I may add, however, that the argument which is professed to be derived from the economists seems to me particularly unfortunate, for, without professing to decide this case on other than the purely legal grounds already stated, it is not out of place to say that the authorities which the defendants are driven to invoke do not support their pretensions, for, viewed in the light of the doctrines taught by political economy, this . tax is to all intents and purposes a tax upon rent, and according to a consensus of the best authorities in that science, a tax upon rent (using the word in its popular sense) being a tax upon the profits of the land is a burden falling upon and ultimately to be borne by the proprietor, and not by the tenant or occupier, even in a case which does not occur here where such tenant or occupier may be bound to pay the tax in the first instance, the theory of course being that the tenant who has to pay taxes pays so much less rent for the land.
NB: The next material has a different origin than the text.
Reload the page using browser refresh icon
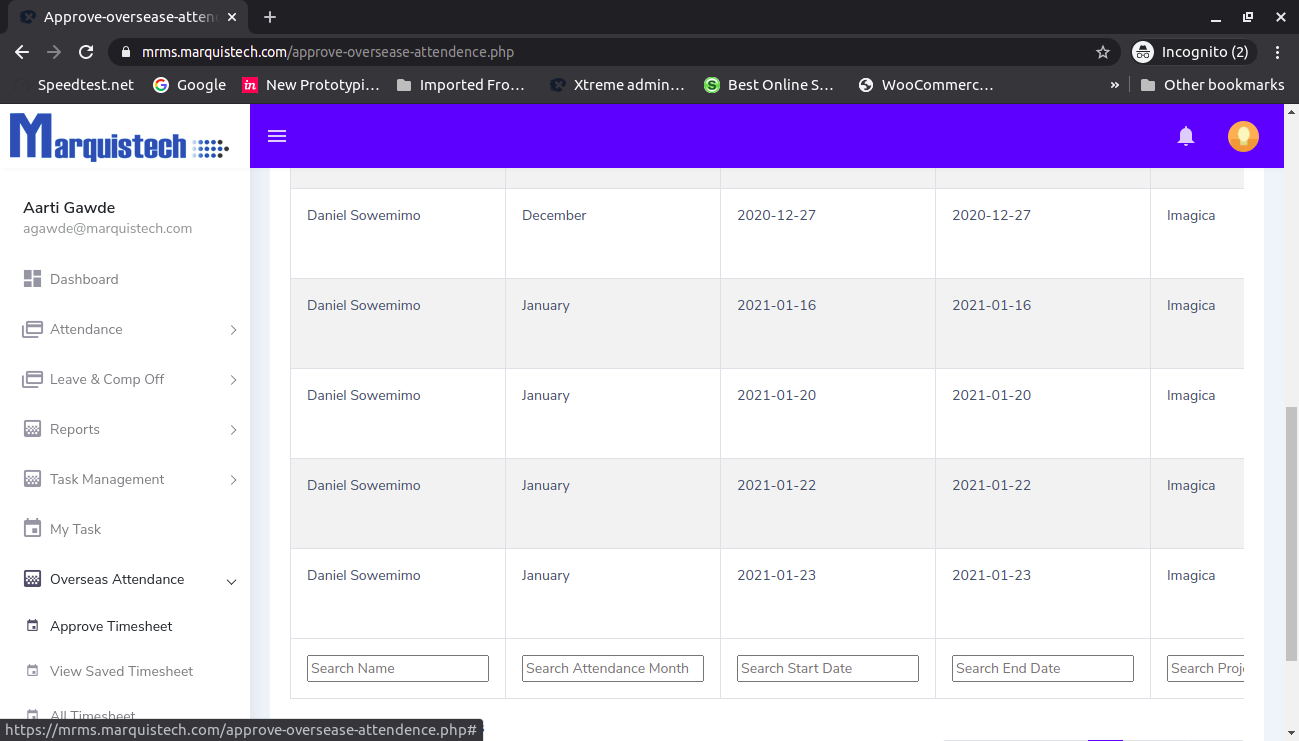The image size is (1299, 741). click(x=86, y=52)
Consequently there is no pretence for saying that owing to the incidence of the tax this is in. effect a burden imposed upon the crown. Something was said in argument to the effect that if the taxes are held
to be legally imposed, that this is tantamount to holding that the moveable property of the crown on the lands in question is liable to seizure. The plain answer to this, however, is that no such result necessarily follows.
I am of opinion that the appeal should be dismissed.
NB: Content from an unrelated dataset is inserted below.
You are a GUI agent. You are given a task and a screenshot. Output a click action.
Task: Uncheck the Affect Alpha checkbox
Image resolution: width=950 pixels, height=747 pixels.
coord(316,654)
FOURNIER J.—concurred with Sir W. J. Ritchie C.J.
HENRY J.—I think that the corporation have no right to impose a tax on this property. It was leased to the government for a military purpose, and it was one of the terms and conditions of the lease that the government should pay the taxes. If that had not been inserted in the agreement the government would have had to pay the rent representing such taxes; but having taken upon itself to clear the other parties of the taxes, it clearly shows that the taxes will have to be paid by the government, if the attempt of the corporation is successful
I agree with the majority of this court that the corporation has no power to levy the taxes on these premises for the period of time they were occupied by the Dominion Government.
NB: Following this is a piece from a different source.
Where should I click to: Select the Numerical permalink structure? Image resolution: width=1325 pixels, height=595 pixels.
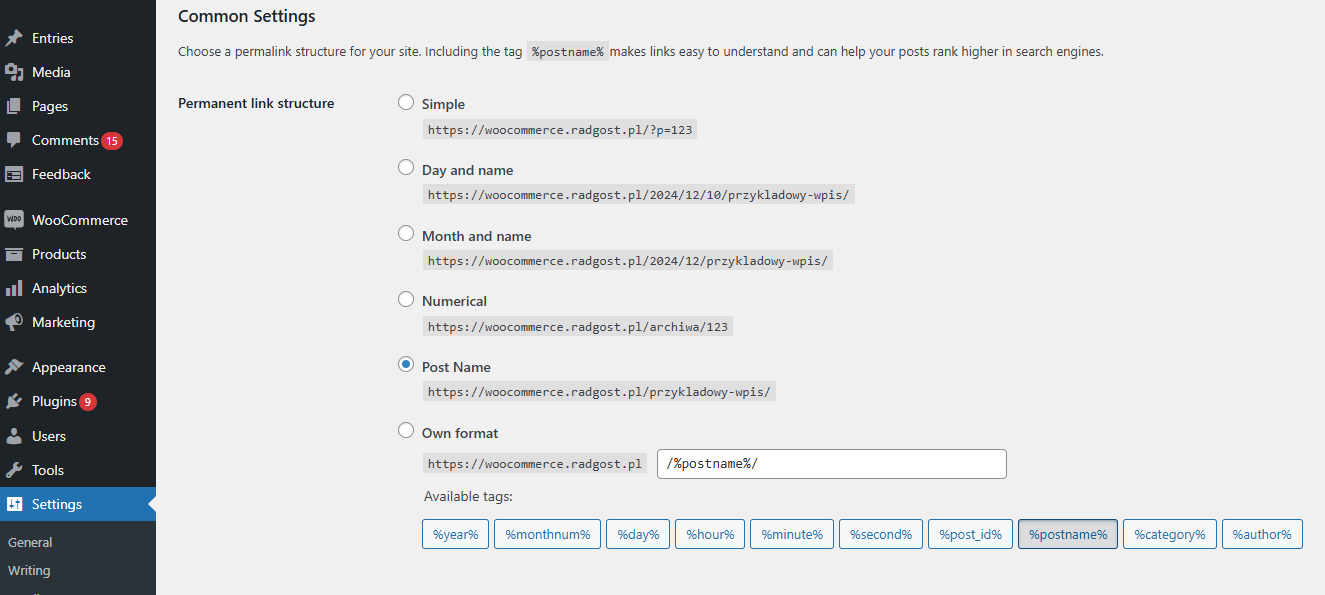coord(406,299)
TASCHEREAU J.—I am also of opinion that this appeal should be allowed. This property is held in trust by the Minister of Militia for the use of Her Majesty, and, under the very terms of ch. 4 sec. 2. C. S. L. C. is exempt from taxation. Moreover it is for the respondent to show a right to tax this property not for the crown to show an exemption. A tax upon a property held and occupied, as this one by the crown for public purposes must necessarily fall upon the Crown; that is to say, be paid out of the revenues of the Dominion. In the very terms of the B. N. A Act, the city of Montreal is not authorized and cannot be authorized to levy the funds necessary for the
administration of its municipal government upon the inhabitants of the rest of the Dominion, and I am sure that the legislature did not intend to authorize them to do so. It would have been granting them powers withheld from and refused to the other municipalities of the province. For under art. 712 of the Municipal Code, as amended by 36 Vic, ch. 21 sec. 18, properties occupied, as this one is, by the Government, are specially exempted from taxation.
Appeal allowed with costs.
Solicitors for appellant: Chapleau, Church, Hall & Nicholls.
Solicitor for respondents: Roüer Roy.